What you are asked to do:
Format as a numbered list, omitting blank lines, the entries beginning at the line containing "This screenshot has" and continuing through the line containing "coord(1024,437)", and nothing else.

Exercise input:
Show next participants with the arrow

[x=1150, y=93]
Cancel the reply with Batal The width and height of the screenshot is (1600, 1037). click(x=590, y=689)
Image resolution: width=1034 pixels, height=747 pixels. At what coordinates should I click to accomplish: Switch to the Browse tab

--

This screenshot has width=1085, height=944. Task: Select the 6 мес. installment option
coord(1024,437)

* * *

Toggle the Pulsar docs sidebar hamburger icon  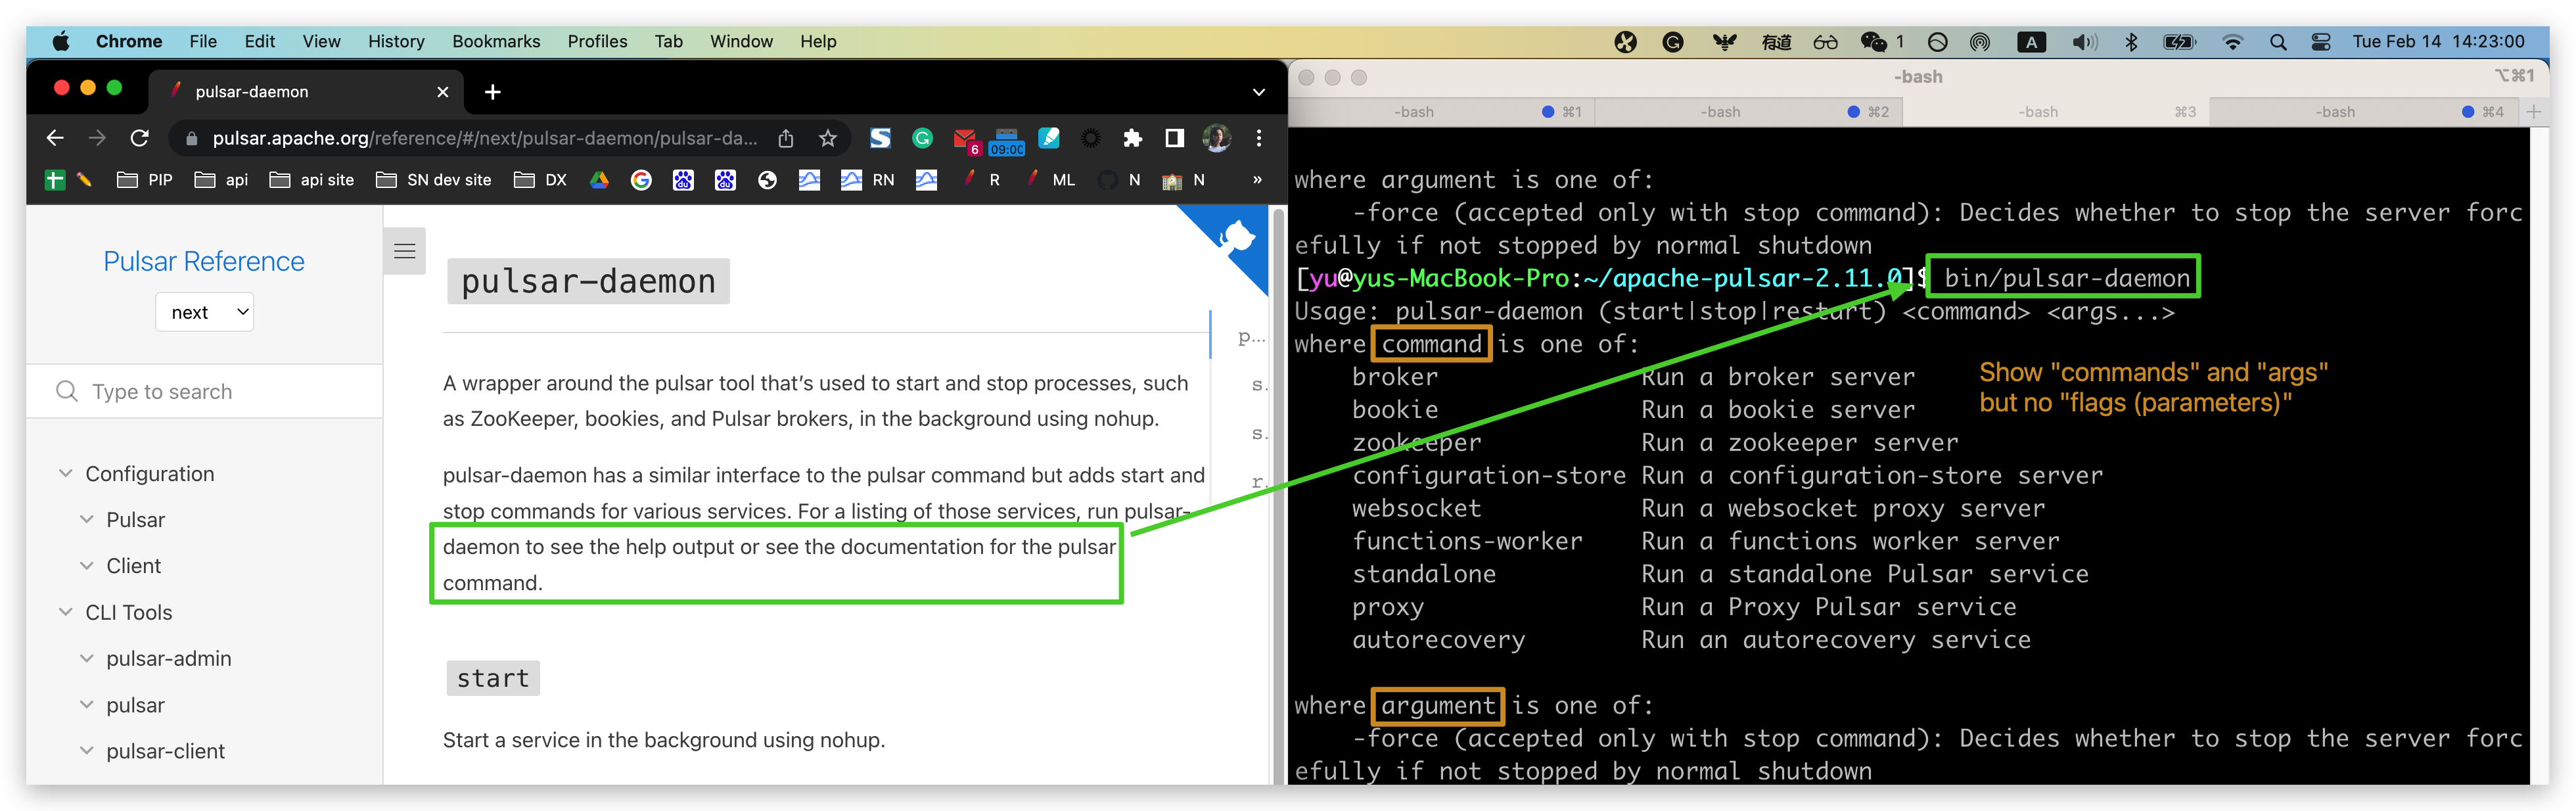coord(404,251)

Response to the task:
1. This screenshot has width=1085, height=944. Task: Select the 6 мес. installment option
2. coord(1024,437)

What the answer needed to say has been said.